A functional limitation or symptom was considered to be potentially clinically important if any of the three anchor items was answered positively. More specifically, a patient was considered to have a problem of at least “minimal clinical importance”, if s/he reported at least “a little” for any of the three anchor items. Patients who rated their problem/symptom as “quite a bit” or “very much” for any anchor item were classified as having a problem of “clinical importance”. In line with this, we labeled the two possible thresholds to be investigated further TMCI (Threshold for Minimal Clinical Importance) and TCI (Threshold for Clinical Importance).
Statistical analysis
Sample characteristics are presented as means, standard deviations, and absolute and relative frequencies.
In a first step we calculated prevalence rates (i.e. relative frequency of positive cases) for symptoms and functioning problems in our sample based on the above definitions of TMCI and TCI. These prevalence rates were evaluated to decide which anchor definition (TMCI or TCI) to employ for further analysis and development of the final thresholds. We considered an anchor definition to be too sensitive if it resulted in the majority of patients being classified as positive cases on multiple domains. This would not be sustainable in clinical practice, as it would require additional help and/or intervention for too many patients.
To assess the discriminatory power of the QLQ-C30 scales, we calculated effect sizes (Cohen’s d) for the mean QLQ-C30 scale score differences between patients classified as having a clinically important problem and those not so classified. To determine the diagnostic accuracy of the QLQ-C30 scales with regard to the external anchors we conducted Receiver Operating Characteristic (ROC) analyses and calculated the Area Under the Curve (AUC). In line with Hosmer and Lemeshow (1989), we classified diagnostic accuracy as follows: <0.70 poor; 0.70–0.80 acceptable; >0.80 excellent [19].
Selection of threshold scores for the QLQ-C30 scales was based primarily on Youden’s J [20], i.e. the sum of sensitivity and specificity minus one. In case of different thresholds showing comparable Youden’s J, we chose the one providing higher sensitivity, as we considered sensitivity to be more important than specificity in the context of initial screening for problems at the individual patient level. We also calculated correlations (Spearman’s Rho) between the three anchor items.

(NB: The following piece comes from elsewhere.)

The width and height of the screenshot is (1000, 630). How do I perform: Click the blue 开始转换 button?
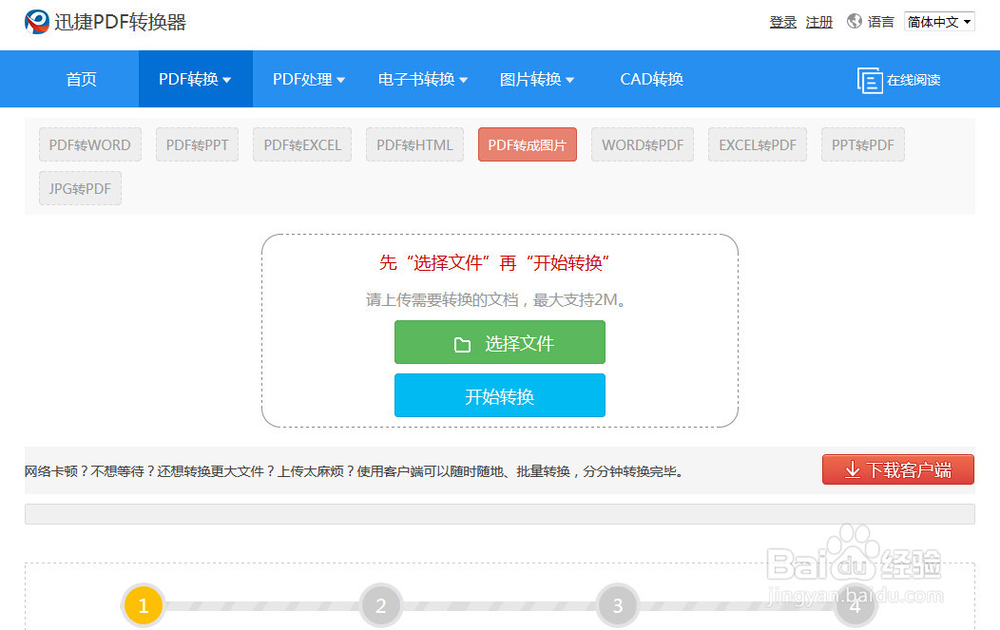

We used binary logistic regression analysis to investigate invariance of diagnostic accuracy and stability of thresholds across different patient groups. The regression analysis included the dichotomous external anchor as the dependent variable, and the QLQ-C30 scale and the grouping variables (sex, age, stage, country, treatment status) as independent variables. In such a model, the main effect of the grouping variable indicates a difference in diagnostic accuracy of the anchor-based threshold (sensitivity/specificity) between the patient groups. A significant interaction term (grouping variable * scale) indicates that the optimal threshold providing the lowest misclassification rate differs across patient groups. To account for multiple testing in these sensitivity analyses we considered p-values below 0.01 to be statistically significant.